Gli anticorpi anti-CD2 CE/IVD sono ampiamente utilizzati nell'immunoistochimica diagnostica (IHC) per l'identificazione della linea cellulare T e la caratterizzazione delle popolazioni di cellule T e NK in tessuti fissati in formalina e inclusi in paraffina (FFPE).
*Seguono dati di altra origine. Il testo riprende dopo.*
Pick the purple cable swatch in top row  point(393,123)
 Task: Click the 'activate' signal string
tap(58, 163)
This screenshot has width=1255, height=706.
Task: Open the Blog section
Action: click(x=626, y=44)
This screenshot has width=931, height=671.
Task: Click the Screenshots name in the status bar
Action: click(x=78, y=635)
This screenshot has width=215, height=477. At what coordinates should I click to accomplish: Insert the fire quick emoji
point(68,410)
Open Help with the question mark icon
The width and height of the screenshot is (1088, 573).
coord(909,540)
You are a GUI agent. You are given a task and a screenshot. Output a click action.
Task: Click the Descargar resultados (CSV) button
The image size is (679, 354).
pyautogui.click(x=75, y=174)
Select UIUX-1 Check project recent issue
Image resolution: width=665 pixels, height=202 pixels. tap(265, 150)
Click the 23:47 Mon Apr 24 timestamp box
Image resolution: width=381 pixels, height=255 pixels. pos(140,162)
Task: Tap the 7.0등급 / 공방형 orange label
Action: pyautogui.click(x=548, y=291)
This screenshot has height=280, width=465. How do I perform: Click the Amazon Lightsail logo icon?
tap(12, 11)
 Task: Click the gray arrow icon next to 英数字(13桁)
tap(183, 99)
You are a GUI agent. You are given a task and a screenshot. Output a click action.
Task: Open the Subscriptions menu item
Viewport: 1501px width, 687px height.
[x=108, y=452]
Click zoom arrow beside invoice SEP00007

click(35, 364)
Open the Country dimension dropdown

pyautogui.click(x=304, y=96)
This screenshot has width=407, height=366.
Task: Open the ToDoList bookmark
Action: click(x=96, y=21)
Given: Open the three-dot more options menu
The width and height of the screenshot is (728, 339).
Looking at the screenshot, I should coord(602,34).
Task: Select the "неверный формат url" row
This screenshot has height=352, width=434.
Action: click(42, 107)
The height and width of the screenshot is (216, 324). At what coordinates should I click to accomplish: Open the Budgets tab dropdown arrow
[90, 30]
La rilevazione di CD2 supporta un accurato profilo immunofenotipico in ematopatologia e contribuisce alla diagnosi e classificazione delle neoplasie ematologiche associate alle cellule T.
Significato biologico di CD2
- Glicoproteina di superficie delle cellule T/NK: CD2 è una glicoproteina transmembrana di ~50 kDa appartenente alla superfamiglia delle immunoglobuline ed espressa principalmente sui linfociti T e sulle cellule natural killer (NK).
- Adesione cellulare e formazione della sinapsi immunologica: CD2 si lega al suo ligando CD58 (LFA-3) sulle cellule presentanti l'antigene, promuovendo l'adesione e la stabilizzazione delle interazioni T-cella–APC durante le risposte immunitarie.
- Segnalazione co-stimolatoria: L'engagement del pathway CD2–CD58 potenzia l'attivazione mediata dal recettore delle cellule T e la produzione di citochine, contribuendo a risposte immunitarie adattative efficaci.
- Marcatore precoce di differenziazione delle cellule T: L'espressione di CD2 appare durante lo sviluppo precoce dei timociti e persiste nella maggior parte delle cellule T periferiche mature e cellule NK.
Utilità diagnostica di CD2 in ematopatologia
- Marcatore di lignaggio pan-T/NK: L'immunocolorazione CD2 aiuta a identificare le popolazioni di cellule T e NK nelle sezioni tissutali e a distinguere le neoplasie a cellule T dalle neoplasie linfoidi a cellule B.
- Individuazione di leucemie e linfomi a cellule T: Molte neoplasie a cellule T precursori e mature esprimono CD2, supportando la classificazione immunofenotipica di leucemie e linfomi a cellule T.
- Valutazione dell'espressione aberrante di antigeni: La perdita o l'alterata espressione di marcatori delle cellule T come CD2 può fornire informazioni diagnostiche aggiuntive nella valutazione delle neoplasie linfoidi.
Caratteristiche principali degli anticorpi anti-CD2 CE/IVD per IHC
- Validati per IHC diagnostica: Gli anticorpi CE-IVD sono ottimizzati per la rilevazione affidabile di CD2 in campioni di tessuto FFPE utilizzati nei laboratori clinici di ematopatologia.
- Alta specificità per antigeni delle cellule T/NK: Gli anticorpi monoclonali anti-CD2 riconoscono epitopi definiti della molecola CD2, consentendo un'identificazione precisa della linea cellulare T.
- Colorazione membranosa caratteristica: L'IHC dimostra tipicamente una colorazione membranosa dei linfociti T, facilitando la correlazione con la morfologia tissutale.
- Compatibilità con piattaforme IHC automatizzate: Molti anticorpi CD2 validati supportano protocolli di colorazione standardizzati e risultati riproducibili nei flussi di lavoro diagnostici di routine.